Exercise description.
Render the items, from the first line through the line containing "coordinates (360, 1377)." inclusive, as a JSON array of strings with one string per line and blank lines omitted.
>> begin
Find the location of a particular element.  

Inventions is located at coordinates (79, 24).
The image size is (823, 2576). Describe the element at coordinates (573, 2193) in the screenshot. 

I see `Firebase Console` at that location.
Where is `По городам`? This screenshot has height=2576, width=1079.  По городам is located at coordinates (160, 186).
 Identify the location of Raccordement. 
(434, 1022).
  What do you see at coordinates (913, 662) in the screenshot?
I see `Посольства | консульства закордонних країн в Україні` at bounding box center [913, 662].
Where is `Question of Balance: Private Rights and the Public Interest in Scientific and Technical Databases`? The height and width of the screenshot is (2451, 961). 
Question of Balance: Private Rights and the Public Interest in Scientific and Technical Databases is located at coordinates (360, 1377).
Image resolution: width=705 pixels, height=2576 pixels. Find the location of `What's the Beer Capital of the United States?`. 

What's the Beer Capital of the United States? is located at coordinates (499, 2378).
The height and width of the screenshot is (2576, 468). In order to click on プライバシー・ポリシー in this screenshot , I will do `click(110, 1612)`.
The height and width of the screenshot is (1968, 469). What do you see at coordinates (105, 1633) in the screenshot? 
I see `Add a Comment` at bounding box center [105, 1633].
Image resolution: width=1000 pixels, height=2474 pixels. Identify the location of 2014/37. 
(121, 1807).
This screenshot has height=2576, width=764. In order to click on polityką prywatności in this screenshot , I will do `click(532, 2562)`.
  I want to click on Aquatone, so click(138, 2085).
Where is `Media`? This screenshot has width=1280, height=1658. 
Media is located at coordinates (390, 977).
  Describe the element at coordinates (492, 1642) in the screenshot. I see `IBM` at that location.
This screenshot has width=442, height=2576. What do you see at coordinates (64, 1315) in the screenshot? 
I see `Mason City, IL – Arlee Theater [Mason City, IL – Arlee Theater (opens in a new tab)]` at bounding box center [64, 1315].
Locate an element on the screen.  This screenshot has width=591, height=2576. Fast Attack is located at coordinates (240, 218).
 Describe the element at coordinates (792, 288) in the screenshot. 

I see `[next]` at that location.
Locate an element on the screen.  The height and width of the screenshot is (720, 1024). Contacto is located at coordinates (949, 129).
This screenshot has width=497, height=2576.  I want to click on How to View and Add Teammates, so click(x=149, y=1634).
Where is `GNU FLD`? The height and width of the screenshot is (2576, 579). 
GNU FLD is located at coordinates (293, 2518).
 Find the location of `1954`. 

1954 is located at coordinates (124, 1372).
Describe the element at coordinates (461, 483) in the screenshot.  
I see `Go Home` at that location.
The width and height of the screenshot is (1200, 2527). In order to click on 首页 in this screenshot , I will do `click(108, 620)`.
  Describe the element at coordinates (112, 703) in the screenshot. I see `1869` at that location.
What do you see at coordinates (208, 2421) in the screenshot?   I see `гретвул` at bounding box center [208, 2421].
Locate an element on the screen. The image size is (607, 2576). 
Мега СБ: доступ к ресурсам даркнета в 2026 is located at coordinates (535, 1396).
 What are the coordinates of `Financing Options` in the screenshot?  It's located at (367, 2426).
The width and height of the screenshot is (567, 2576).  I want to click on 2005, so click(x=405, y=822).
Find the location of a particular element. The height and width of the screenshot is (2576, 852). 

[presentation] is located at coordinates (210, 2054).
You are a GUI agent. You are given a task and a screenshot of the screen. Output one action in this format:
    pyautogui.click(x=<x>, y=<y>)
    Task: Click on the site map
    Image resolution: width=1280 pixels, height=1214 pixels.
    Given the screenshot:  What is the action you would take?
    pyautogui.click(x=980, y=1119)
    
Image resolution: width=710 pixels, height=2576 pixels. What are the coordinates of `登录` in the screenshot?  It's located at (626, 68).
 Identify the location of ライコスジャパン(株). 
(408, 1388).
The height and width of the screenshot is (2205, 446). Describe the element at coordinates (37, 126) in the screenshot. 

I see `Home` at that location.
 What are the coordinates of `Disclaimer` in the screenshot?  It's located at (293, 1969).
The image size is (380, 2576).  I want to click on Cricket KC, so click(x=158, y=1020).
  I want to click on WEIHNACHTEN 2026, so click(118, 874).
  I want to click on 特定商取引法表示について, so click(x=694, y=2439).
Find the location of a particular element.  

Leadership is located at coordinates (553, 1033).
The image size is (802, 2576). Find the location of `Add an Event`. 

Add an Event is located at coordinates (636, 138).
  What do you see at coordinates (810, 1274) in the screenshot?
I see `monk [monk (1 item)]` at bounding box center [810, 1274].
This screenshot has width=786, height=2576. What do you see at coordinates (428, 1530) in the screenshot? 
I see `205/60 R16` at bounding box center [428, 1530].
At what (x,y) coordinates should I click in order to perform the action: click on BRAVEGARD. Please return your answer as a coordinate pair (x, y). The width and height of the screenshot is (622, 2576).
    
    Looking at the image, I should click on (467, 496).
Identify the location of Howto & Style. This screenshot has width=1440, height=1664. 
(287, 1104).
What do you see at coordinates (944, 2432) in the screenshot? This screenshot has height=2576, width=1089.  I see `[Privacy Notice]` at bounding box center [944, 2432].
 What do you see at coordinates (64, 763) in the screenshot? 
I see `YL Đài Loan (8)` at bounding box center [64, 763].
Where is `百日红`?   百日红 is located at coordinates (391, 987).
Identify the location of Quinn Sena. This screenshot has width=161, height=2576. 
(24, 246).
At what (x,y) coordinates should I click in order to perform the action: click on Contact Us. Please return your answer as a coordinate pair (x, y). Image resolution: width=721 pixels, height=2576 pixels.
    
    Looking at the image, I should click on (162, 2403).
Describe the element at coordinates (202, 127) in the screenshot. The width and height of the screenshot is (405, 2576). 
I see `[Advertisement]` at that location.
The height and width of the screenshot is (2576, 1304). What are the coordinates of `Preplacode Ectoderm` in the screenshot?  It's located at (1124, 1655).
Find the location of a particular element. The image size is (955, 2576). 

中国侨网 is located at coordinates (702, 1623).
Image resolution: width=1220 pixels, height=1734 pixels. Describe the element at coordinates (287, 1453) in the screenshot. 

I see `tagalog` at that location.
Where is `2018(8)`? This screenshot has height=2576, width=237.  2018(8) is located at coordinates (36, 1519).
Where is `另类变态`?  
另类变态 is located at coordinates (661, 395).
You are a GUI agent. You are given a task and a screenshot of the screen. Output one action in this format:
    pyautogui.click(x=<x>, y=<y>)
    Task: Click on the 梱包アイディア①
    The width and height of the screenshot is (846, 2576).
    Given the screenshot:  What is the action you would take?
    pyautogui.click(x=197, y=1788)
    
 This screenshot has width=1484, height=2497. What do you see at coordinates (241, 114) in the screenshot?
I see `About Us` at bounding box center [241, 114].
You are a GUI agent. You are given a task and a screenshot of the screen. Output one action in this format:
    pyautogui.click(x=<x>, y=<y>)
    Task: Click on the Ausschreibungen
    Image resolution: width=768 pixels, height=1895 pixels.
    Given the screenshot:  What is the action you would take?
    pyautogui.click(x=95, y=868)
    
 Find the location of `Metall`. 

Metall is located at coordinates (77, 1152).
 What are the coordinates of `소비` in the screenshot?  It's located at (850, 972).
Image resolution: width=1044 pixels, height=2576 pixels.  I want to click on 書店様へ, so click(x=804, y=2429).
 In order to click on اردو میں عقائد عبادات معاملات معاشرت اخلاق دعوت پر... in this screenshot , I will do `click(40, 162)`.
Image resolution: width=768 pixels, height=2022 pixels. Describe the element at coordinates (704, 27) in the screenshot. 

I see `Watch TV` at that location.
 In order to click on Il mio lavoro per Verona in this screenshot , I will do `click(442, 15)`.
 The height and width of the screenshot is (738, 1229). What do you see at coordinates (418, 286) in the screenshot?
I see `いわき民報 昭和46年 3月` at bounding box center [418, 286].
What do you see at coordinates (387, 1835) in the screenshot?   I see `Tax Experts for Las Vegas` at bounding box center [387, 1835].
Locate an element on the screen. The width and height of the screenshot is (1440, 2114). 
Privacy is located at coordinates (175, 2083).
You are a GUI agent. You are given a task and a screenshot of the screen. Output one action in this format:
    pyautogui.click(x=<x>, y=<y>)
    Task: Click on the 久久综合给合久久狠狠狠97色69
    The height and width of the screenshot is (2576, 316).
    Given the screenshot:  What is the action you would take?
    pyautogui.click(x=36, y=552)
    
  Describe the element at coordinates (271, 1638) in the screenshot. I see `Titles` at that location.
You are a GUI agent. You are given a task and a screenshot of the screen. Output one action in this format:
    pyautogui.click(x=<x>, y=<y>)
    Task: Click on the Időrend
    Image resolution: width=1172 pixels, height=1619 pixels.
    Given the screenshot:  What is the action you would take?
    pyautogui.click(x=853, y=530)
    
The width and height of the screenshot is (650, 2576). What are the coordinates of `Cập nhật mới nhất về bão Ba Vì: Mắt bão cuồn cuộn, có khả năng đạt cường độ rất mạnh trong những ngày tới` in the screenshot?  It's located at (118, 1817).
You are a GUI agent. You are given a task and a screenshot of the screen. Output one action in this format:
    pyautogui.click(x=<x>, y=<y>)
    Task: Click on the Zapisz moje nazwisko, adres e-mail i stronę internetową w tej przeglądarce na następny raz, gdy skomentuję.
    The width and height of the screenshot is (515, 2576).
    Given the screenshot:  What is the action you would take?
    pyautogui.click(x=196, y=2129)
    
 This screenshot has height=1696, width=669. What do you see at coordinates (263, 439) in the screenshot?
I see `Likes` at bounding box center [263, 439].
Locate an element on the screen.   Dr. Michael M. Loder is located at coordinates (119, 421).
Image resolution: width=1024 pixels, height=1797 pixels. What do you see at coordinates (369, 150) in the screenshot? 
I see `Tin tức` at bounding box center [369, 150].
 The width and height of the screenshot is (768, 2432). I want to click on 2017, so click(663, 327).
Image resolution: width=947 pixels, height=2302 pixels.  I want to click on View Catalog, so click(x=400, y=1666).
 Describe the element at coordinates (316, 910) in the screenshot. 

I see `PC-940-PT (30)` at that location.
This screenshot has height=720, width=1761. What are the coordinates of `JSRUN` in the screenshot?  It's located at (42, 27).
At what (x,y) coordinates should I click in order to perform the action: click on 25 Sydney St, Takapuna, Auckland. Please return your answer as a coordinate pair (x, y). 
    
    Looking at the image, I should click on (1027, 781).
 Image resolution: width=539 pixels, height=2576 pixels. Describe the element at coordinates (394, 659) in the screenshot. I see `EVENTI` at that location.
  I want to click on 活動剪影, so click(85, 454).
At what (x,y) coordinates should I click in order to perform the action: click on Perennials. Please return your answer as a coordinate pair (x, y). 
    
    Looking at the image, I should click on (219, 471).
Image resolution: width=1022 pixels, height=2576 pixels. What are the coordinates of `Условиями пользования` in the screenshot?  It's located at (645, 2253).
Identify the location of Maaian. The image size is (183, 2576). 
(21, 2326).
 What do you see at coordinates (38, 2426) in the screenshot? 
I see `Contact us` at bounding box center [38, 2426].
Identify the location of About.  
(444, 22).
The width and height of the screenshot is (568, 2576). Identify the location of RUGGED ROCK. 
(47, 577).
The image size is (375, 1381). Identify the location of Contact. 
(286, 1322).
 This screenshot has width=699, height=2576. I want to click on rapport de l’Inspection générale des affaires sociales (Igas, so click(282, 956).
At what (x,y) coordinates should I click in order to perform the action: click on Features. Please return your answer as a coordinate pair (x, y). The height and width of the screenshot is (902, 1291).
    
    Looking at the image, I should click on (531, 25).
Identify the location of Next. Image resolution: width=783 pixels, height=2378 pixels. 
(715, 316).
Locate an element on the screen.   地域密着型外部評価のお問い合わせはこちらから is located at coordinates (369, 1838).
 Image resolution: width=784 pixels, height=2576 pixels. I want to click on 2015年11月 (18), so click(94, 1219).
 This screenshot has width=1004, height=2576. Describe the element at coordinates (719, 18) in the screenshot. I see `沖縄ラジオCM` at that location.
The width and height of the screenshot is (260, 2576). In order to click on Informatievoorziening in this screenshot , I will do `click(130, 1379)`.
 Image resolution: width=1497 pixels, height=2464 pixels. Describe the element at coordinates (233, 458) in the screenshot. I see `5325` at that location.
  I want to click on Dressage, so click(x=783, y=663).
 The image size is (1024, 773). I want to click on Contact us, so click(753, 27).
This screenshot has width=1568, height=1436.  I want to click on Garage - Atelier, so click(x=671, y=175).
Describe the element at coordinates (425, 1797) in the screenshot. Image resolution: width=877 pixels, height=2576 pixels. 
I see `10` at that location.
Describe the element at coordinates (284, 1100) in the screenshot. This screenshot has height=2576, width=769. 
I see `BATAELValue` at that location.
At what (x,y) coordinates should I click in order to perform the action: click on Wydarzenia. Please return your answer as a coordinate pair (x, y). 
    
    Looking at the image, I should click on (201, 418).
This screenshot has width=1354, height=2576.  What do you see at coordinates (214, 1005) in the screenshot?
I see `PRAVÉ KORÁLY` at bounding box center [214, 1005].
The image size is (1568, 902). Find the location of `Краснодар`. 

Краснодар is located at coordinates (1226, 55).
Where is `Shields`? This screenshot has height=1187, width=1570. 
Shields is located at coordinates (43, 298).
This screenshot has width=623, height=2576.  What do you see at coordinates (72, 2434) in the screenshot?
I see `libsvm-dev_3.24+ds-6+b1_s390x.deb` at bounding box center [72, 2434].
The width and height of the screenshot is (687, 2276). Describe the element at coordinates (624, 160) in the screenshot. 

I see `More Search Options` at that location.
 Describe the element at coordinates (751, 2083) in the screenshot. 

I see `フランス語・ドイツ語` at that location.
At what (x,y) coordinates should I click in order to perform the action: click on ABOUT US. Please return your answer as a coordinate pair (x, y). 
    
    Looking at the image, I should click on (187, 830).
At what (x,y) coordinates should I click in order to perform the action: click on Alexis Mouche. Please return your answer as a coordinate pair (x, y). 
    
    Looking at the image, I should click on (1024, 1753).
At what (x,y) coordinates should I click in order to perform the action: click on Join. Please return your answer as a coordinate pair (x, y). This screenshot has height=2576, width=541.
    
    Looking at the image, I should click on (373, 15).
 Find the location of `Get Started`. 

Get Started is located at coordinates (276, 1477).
>> end
Output of the exercise.
[
  "Find the location of a particular element.  ",
  "Inventions is located at coordinates (79, 24).",
  "The image size is (823, 2576). Describe the element at coordinates (573, 2193) in the screenshot. ",
  "I see `Firebase Console` at that location.",
  "Where is `По городам`? This screenshot has height=2576, width=1079.  По городам is located at coordinates (160, 186).",
  " Identify the location of Raccordement. ",
  "(434, 1022).",
  "  What do you see at coordinates (913, 662) in the screenshot?",
  "I see `Посольства | консульства закордонних країн в Україні` at bounding box center [913, 662].",
  "Where is `Question of Balance: Private Rights and the Public Interest in Scientific and Technical Databases`? The height and width of the screenshot is (2451, 961). ",
  "Question of Balance: Private Rights and the Public Interest in Scientific and Technical Databases is located at coordinates (360, 1377)."
]